• Your objective
Down to the last line, reproduce the records exactly.

*** Opening Task input ***

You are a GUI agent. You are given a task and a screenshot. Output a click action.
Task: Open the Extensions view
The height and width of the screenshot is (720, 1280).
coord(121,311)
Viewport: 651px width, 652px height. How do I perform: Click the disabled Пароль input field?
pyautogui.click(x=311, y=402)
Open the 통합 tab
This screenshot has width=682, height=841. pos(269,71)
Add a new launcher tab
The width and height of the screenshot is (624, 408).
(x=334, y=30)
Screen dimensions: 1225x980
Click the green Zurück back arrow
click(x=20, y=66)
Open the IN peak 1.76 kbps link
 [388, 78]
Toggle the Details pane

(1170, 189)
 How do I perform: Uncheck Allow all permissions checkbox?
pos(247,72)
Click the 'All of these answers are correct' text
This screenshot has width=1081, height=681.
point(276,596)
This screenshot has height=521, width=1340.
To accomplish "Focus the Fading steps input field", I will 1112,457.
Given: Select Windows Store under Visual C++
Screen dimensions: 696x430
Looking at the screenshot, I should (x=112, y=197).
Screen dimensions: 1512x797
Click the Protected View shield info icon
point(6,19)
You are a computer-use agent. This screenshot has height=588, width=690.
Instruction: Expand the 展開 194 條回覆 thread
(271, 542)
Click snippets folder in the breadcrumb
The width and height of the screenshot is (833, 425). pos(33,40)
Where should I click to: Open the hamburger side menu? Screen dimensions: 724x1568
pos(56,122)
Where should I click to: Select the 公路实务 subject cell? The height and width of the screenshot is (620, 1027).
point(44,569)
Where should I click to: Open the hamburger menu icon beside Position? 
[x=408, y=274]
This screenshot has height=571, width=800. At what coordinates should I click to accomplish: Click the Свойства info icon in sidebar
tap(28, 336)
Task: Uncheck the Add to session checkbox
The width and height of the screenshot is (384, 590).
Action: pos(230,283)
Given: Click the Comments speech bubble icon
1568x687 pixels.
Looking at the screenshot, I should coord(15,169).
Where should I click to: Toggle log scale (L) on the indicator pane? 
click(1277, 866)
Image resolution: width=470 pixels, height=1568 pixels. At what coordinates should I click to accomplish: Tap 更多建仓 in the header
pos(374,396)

*** Closing Task input ***

• Result
You are a GUI agent. You are given a task and a screenshot. Output a click action.
Task: Open the Extensions view
The height and width of the screenshot is (720, 1280).
coord(121,311)
Viewport: 651px width, 652px height. How do I perform: Click the disabled Пароль input field?
pyautogui.click(x=311, y=402)
Open the 통합 tab
This screenshot has width=682, height=841. pos(269,71)
Add a new launcher tab
The width and height of the screenshot is (624, 408).
(x=334, y=30)
Screen dimensions: 1225x980
Click the green Zurück back arrow
click(x=20, y=66)
Open the IN peak 1.76 kbps link
 [388, 78]
Toggle the Details pane

(1170, 189)
 How do I perform: Uncheck Allow all permissions checkbox?
pos(247,72)
Click the 'All of these answers are correct' text
This screenshot has width=1081, height=681.
point(276,596)
This screenshot has height=521, width=1340.
To accomplish "Focus the Fading steps input field", I will 1112,457.
Given: Select Windows Store under Visual C++
Screen dimensions: 696x430
Looking at the screenshot, I should (x=112, y=197).
Screen dimensions: 1512x797
Click the Protected View shield info icon
point(6,19)
You are a computer-use agent. This screenshot has height=588, width=690.
Instruction: Expand the 展開 194 條回覆 thread
(271, 542)
Click snippets folder in the breadcrumb
The width and height of the screenshot is (833, 425). pos(33,40)
Where should I click to: Open the hamburger side menu? Screen dimensions: 724x1568
pos(56,122)
Where should I click to: Select the 公路实务 subject cell? The height and width of the screenshot is (620, 1027).
point(44,569)
Where should I click to: Open the hamburger menu icon beside Position? 
[x=408, y=274]
This screenshot has height=571, width=800. At what coordinates should I click to accomplish: Click the Свойства info icon in sidebar
tap(28, 336)
Task: Uncheck the Add to session checkbox
The width and height of the screenshot is (384, 590).
Action: pos(230,283)
Given: Click the Comments speech bubble icon
1568x687 pixels.
Looking at the screenshot, I should coord(15,169).
Where should I click to: Toggle log scale (L) on the indicator pane? 
click(1277, 866)
Image resolution: width=470 pixels, height=1568 pixels. At what coordinates should I click to accomplish: Tap 更多建仓 in the header
pos(374,396)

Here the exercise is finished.